→ EXTRACTED ENTRIES

◇ ◇ ◇ ◇

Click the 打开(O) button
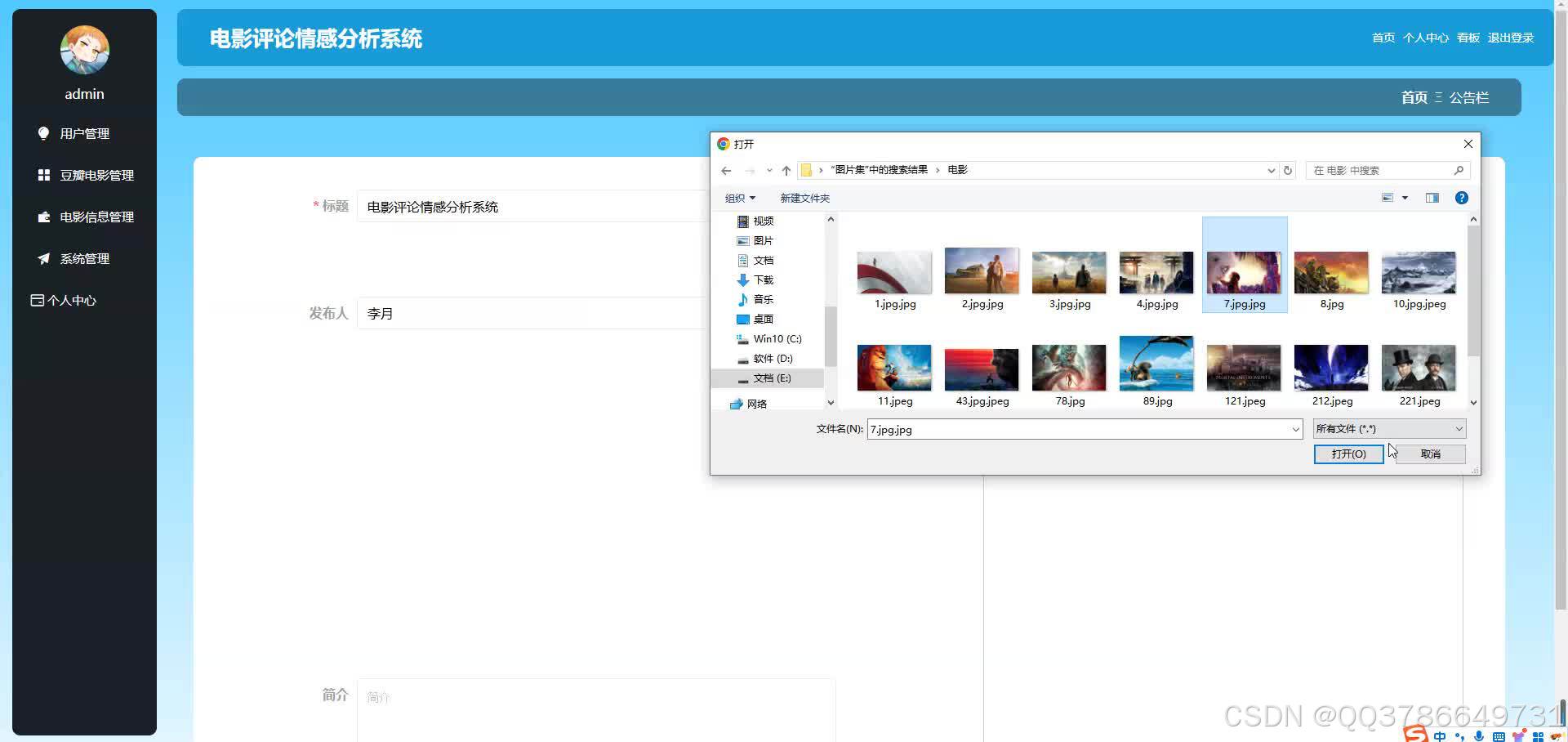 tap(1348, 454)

◇ ◇ ◇ ◇

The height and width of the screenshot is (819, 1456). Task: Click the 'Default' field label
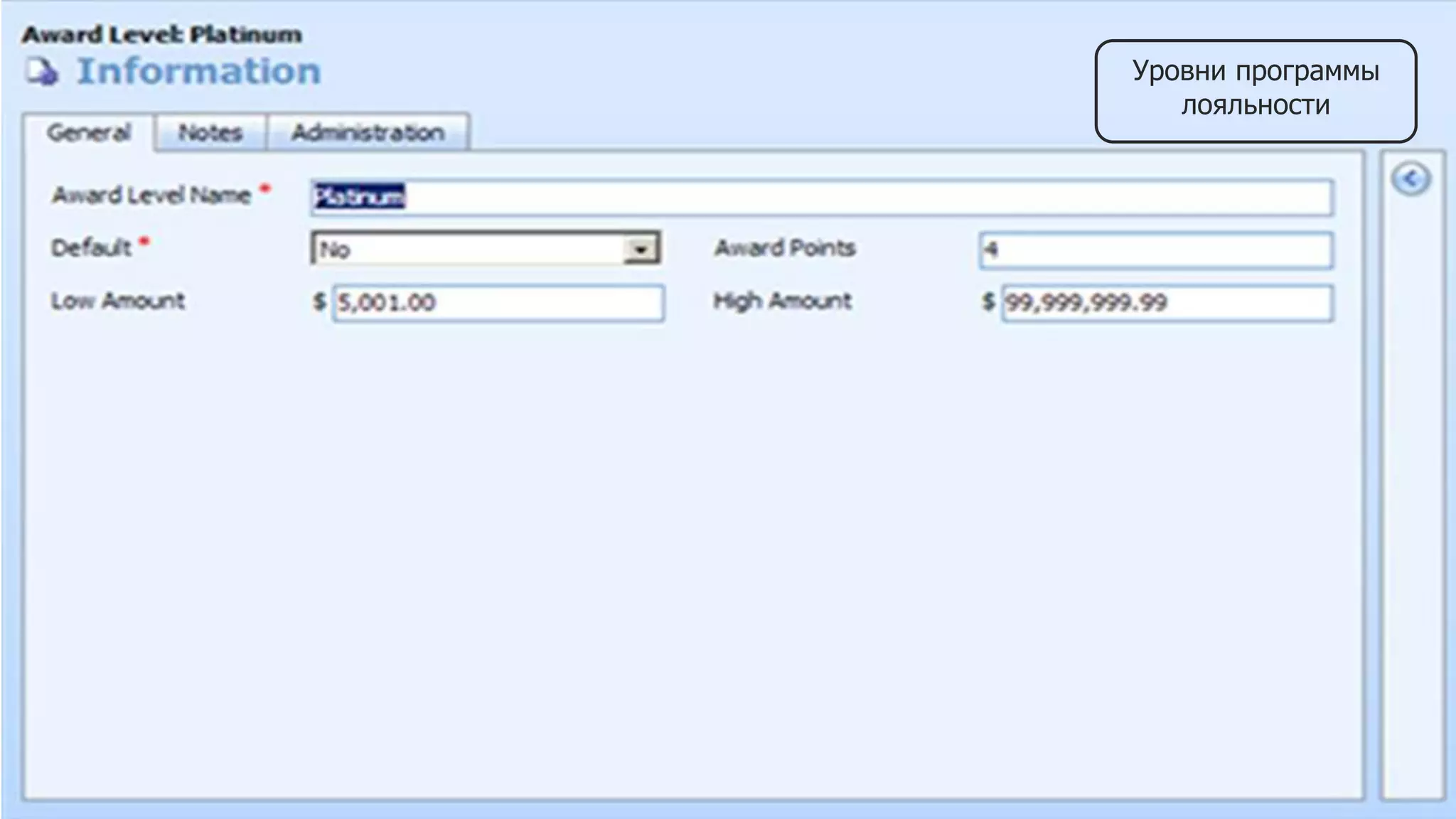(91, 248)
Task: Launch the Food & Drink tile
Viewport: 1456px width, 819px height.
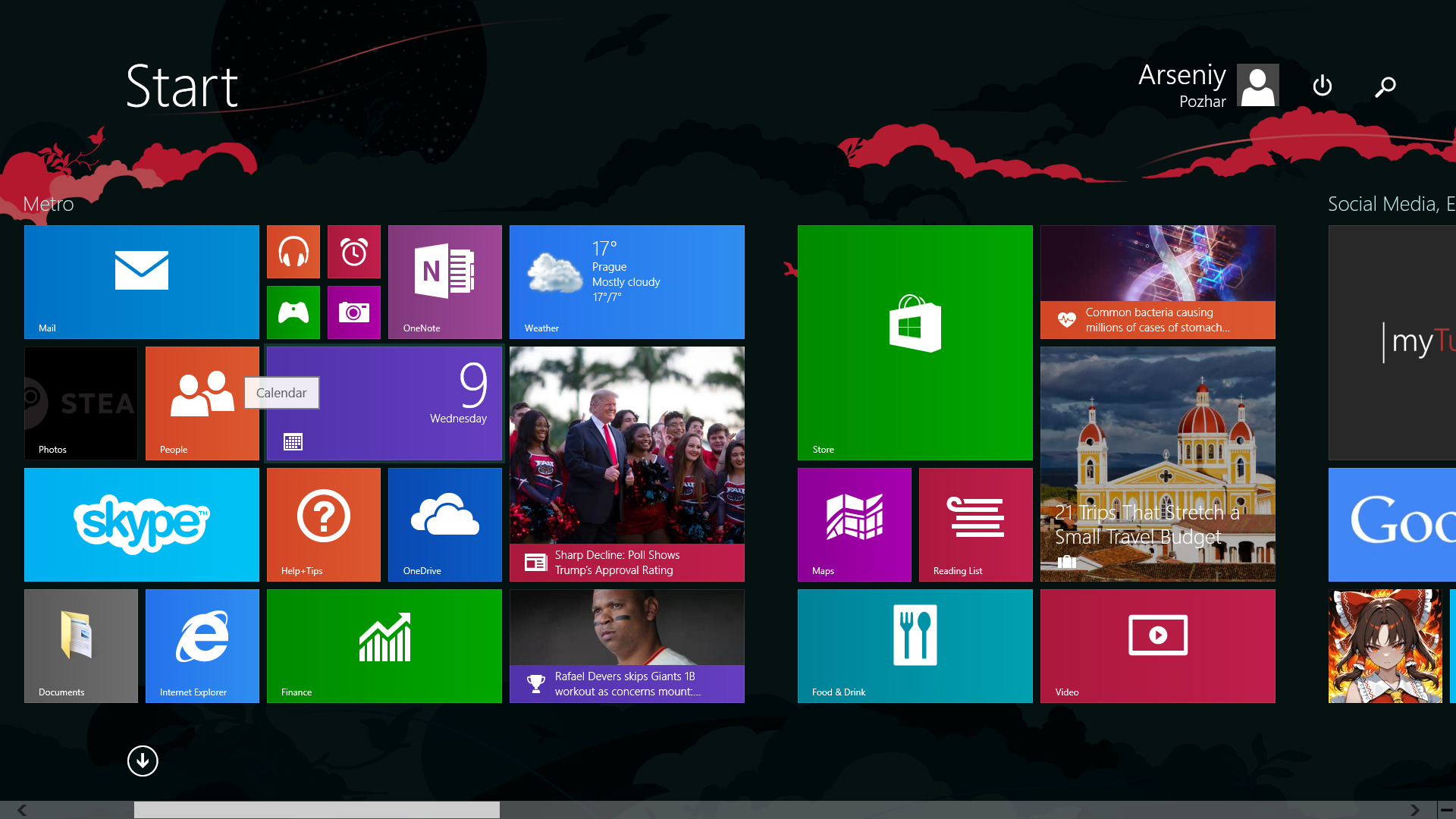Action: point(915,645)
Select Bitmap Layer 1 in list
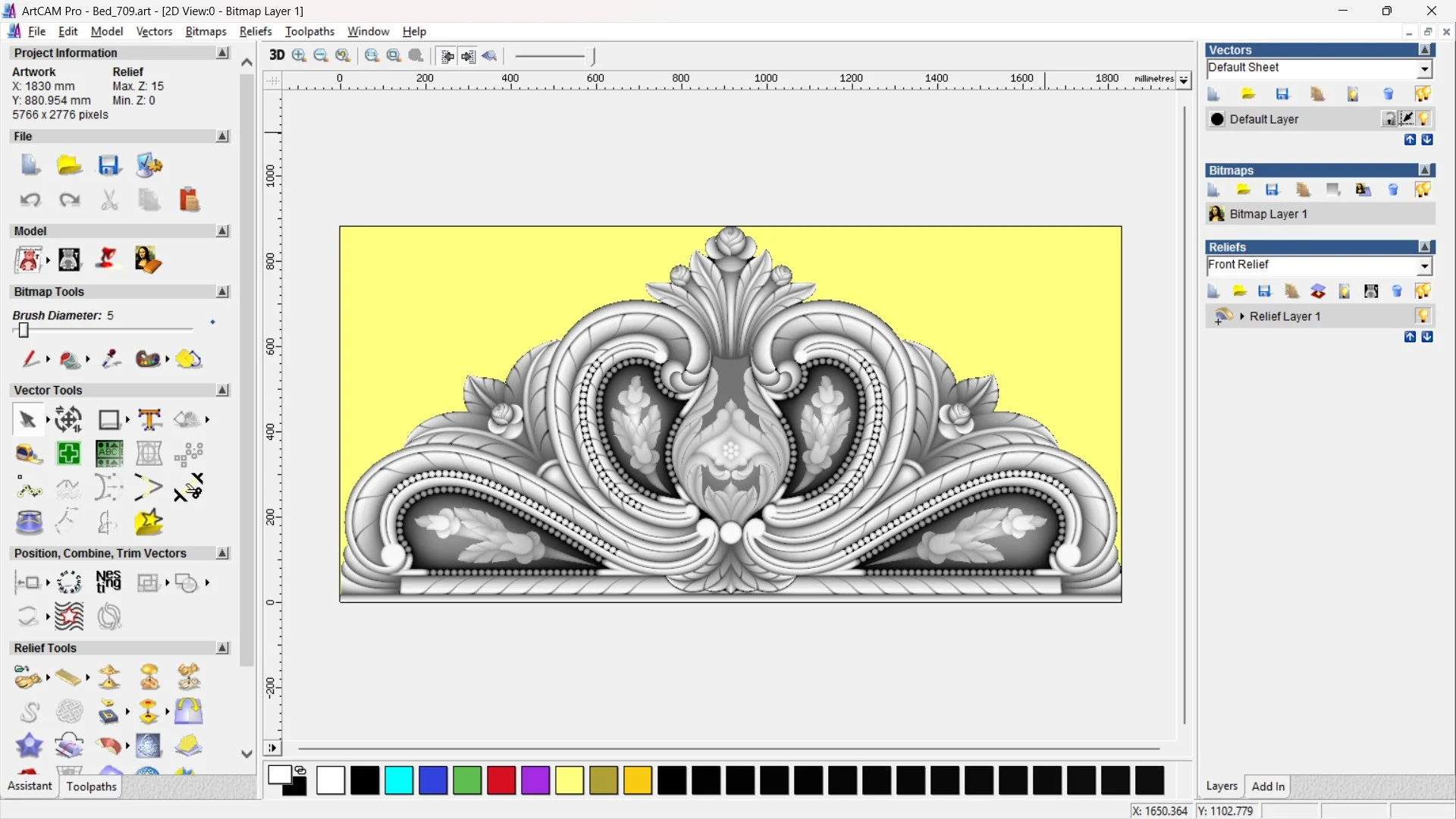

◇ ◇ ◇ ◇

→ WHAT YOU NEED TO DO
What's needed is an exact copy of the lines above from the one with "Viewport: 1456px width, 819px height." through the one with "Select Bitmap Layer 1 in list", both included; the pictures stay out.

→ EXPECTED ANSWER
Viewport: 1456px width, 819px height.
Action: point(915,645)
Select Bitmap Layer 1 in list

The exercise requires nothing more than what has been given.